Welcome to the Convivial Society, a newsletter about technology and culture. This is a brief installment reflecting on the present moment. An audio version will follow separately, chiefly because I’m not a fan of how Substack audio posts now appear when shared online. A trifle to even mention in these days. Be well, friends.
Standing Sentinel
In a recent interview, Patricia Lockwood, who excels at voicing the experience of being extremely online, gave an apt and vivid metaphor for the all-too-familiar feeling that we must not take our eyes off the timeline.
In her 2021 novel, No One Is Talking About This, the protagonist lives her life online, in what she calls “the portal.” Lockwood was asked whether Twitter specifically, through which she staked her first claims to fame, functioned as “the portal” in her own life.
In the course of her response, Lockwood, refers back to her experience of the platform around 2016. “You felt that you had to be on there every day—” she writes, “like, 8 a.m., at your post—otherwise, you couldn’t control what was going to happen that day. If you didn’t know about it, then it would go on without you, beyond your control.” She then adds, “I think a lot of people, particularly in that time, felt that they were standing sentinel, which is, in many ways, a wasteful feeling.”
“Standing sentinel.” I can’t recall a more incisive formulation for the way many of us may experience being online at certain times. I especially appreciate the way Lockwood links this to some underlying, possibly inarticulate longing for control in what are, in fact, moments of extreme flux and disorder. This impulse may spring from the misguided belief that more information will automatically lead to greater clarity about what needs to be done, almost as if the accumulation of sufficient information will perforce reveal a plan of action eliminating the need for judgment.1 Judgment, after all, entails a measure of risk and responsibility, neither of which are especially welcome in our time.

> _THINGS TO DO_:
a. Convert the listing, from its start through the line containing "Action: tap(450, 158)", into a two-column CSV with the headers request and answer. Give each row the text in one quoted field and its answer in the other, with line breaks turned into spaces.
b. Carry on the newsletter piece about standing sentinel online from the point where it stops.

> _RECORDS FOR THE TASK_:
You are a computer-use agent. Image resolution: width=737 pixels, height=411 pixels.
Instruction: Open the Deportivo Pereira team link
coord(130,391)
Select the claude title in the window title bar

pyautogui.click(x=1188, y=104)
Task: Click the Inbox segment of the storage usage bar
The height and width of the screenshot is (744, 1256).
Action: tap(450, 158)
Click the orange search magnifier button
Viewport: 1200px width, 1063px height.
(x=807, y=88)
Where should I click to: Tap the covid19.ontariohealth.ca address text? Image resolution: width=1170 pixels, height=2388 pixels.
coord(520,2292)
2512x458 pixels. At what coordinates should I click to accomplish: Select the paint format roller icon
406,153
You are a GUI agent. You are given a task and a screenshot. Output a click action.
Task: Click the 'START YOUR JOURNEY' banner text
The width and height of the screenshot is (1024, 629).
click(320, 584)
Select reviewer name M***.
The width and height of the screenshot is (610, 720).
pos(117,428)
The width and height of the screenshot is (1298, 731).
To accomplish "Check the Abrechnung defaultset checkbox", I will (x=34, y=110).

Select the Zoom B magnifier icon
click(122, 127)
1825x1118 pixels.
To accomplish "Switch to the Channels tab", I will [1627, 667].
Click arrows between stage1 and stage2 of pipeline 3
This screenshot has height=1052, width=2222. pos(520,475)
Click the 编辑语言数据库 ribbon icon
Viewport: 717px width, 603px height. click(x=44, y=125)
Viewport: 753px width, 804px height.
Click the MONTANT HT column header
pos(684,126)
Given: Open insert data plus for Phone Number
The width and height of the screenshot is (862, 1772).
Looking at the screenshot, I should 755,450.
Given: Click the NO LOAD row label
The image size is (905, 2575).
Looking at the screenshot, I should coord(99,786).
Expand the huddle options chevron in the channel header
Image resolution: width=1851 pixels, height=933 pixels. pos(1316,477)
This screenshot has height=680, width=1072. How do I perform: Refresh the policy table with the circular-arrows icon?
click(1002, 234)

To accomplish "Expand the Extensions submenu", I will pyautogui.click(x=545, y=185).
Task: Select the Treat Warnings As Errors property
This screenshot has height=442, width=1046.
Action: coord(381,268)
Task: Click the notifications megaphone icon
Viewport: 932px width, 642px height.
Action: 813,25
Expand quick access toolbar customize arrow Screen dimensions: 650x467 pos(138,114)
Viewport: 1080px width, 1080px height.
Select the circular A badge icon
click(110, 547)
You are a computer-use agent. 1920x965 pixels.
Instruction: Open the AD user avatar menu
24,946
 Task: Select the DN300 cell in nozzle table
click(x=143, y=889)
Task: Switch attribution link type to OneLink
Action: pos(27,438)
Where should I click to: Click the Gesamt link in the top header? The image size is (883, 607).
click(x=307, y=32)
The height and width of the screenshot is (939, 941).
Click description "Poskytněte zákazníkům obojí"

> _RESULTS OF THE TASKS_:
a.
request,answer
"You are a computer-use agent. Image resolution: width=737 pixels, height=411 pixels. Instruction: Open the Deportivo Pereira team link","coord(130,391)"
"Select the claude title in the window title bar","pyautogui.click(x=1188, y=104)"
"Task: Click the Inbox segment of the storage usage bar The height and width of the screenshot is (744, 1256).","Action: tap(450, 158)"

b.
But I grant that this misguided desire for information is not the only reason one might feel compelled to stand sentinel at our digital outposts. The cascading spectacle which captures our attention has always, to my mind, recalled Benjamin’s description of the Angel of History, inspired by Klee’s “Angelus Novus.” “Where we perceive a chain of events,” Benjamin writes, “he sees one single catastrophe which keeps piling wreckage and hurls it in front of his feet. The angel would like to stay, awaken the dead, and make whole what has been smashed. But a storm is blowing in from Paradise; it has got caught in his wings with such a violence that the angel can no longer close them. The storm irresistibly propels him into the future to which his back is turned, while the pile of debris before him grows skyward. This storm is what we call progress.”
So we stand gazing not at a sequence of events, but a wreckage hurled at our timeline by one algorithmically curated catastrophe after another. Like the Angel, we too may want to awaken the dead and make whole what has been smashed, but we have no such power. Which is perhaps why Lockwood calls the urge to stand sentinel “a wasteful feeling.”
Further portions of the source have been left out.